Description
We are the R&D team of the GigaLegal project at SBER, creating solutions in the legal domain based on LLM for automating legal processes.
Our goal is to transform the work of lawyers, businesses, and government structures through:
Automation of contract and legal document analysis
Intelligent generation of legal texts
Development of specialized legal chatbots
Creation of autonomous legal AI agents
We are looking for an experienced TL|Senior specialist who will take responsibility for the development and implementation of LLM solutions capable of scaling our clients' business processes.
Responsibilities
LLM-oriented solutions:
- design and implementation of LLM adaptation strategies (prompting, fine-tuning, LoRA, RLHF) for the specifics of legal tasks
- design and development of pipelines for processing legal data (RAG, agent systems, semantic search)
- design of skills and training of LLM and NLP/Classic ML models to implement business tasks
- optimization of LLM performance in production (latency, cost, accuracy).
Production engineering:
- deployment of DS models to production using MLOps practices (CI/CD, monitoring, A/B testing)
- integration of solutions with external APIs, working with vector databases, search engines (ElasticSearch)

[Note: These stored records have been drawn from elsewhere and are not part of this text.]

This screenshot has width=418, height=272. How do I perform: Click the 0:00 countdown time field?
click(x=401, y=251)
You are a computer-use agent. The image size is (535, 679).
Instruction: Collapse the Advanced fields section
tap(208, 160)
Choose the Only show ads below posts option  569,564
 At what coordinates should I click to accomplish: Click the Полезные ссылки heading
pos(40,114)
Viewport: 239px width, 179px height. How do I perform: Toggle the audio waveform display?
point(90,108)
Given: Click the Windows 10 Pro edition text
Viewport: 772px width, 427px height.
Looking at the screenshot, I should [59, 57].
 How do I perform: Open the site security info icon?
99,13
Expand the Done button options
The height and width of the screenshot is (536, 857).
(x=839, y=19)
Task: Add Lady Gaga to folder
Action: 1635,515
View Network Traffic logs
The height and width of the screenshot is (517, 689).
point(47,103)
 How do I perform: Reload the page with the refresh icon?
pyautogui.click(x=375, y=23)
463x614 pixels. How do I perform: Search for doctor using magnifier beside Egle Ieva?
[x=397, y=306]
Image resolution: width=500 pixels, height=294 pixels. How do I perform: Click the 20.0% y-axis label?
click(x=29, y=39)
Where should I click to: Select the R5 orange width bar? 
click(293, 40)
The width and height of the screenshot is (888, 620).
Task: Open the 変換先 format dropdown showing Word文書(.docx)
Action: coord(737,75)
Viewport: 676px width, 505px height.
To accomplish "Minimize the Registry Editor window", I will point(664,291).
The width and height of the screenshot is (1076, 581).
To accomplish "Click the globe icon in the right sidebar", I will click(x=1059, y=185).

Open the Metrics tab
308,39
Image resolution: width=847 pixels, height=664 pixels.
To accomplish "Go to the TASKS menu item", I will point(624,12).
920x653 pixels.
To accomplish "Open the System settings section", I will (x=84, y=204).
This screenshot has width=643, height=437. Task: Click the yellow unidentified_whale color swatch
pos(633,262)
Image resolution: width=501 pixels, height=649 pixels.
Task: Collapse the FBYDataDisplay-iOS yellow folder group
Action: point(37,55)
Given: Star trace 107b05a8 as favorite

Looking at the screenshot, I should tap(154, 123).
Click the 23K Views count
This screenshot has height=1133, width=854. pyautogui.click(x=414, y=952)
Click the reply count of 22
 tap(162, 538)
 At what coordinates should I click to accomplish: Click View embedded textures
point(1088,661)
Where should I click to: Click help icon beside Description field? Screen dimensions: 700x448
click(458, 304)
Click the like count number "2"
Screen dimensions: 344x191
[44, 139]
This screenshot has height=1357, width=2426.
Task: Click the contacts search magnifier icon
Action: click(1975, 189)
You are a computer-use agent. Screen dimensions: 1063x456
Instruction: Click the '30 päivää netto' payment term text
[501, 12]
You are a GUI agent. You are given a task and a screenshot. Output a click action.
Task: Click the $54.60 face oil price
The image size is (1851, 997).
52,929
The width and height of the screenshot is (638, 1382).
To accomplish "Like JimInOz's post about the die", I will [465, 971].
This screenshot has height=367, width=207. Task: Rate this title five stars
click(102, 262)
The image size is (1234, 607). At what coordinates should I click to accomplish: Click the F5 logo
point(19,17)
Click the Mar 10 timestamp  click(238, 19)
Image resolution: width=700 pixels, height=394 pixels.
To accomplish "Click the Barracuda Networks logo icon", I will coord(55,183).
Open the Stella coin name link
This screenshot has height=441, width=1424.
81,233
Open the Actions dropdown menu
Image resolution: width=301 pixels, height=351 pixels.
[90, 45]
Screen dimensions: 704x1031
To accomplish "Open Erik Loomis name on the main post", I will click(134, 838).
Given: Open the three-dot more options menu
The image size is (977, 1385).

- design of fault-tolerant systems for processing confidential legal data
- work with SQL/NoSQL databases
Leadership and expertise:
- participation in setting technical requirements and interaction with business customers
- elaboration of requirements and solution options with legal experts, system analysts, and the customer's side
- elaboration of test and training data labeling for training legal skills of GigaChat and other LLMs with the training department
- mentoring junior colleagues, code review, development of best practices for the team
- risk analysis and finding compromises between model quality, speed, and cost
- possible leadership of the project's RND team and TeamLead position.
Requirements
- higher education
- 5+ years of experience in DS/NLP, including at least 1 year of work with LLMs, production experience.
- willingness to both write code, pipelines, train models, and write documentation, design systems, and prepare specifications for models, data, pipelines
- deep expertise in LLM adaptation: SFT, RLHF, LoRA, prompt engineering
- experience building RAG systems, agent pipelines, and services based on LLMs
- knowledge of modern frameworks (PyTorch, Hugging Face, LangChain, LlamaIndex)
- confident work with infrastructure: Docker, Kubernetes, cloud platforms
- understanding of MLOps: CI/CD, data drift monitoring, logging
- experience transforming business tasks into technical requirements
- ability to evaluate the ROI of DS solutions and balance between innovation and practicality
- ability to quickly prototype solutions and find a balance between speed/quality/performance.
Conditions
- comfortable modern office
- hybrid work format
- annual salary review, annual bonus
- corporate gym and recreation areas
- more than 400 educational programs at SberUniversity for professional and career development
- extended DMS (voluntary health insurance), preferential insurance for family, and corporate pension program
- employee mortgage with a benefit of up to 7%
- free SberPrime+ subscription, discounts on products from partner companies
- referral bonus for recommending friends to the Sber team.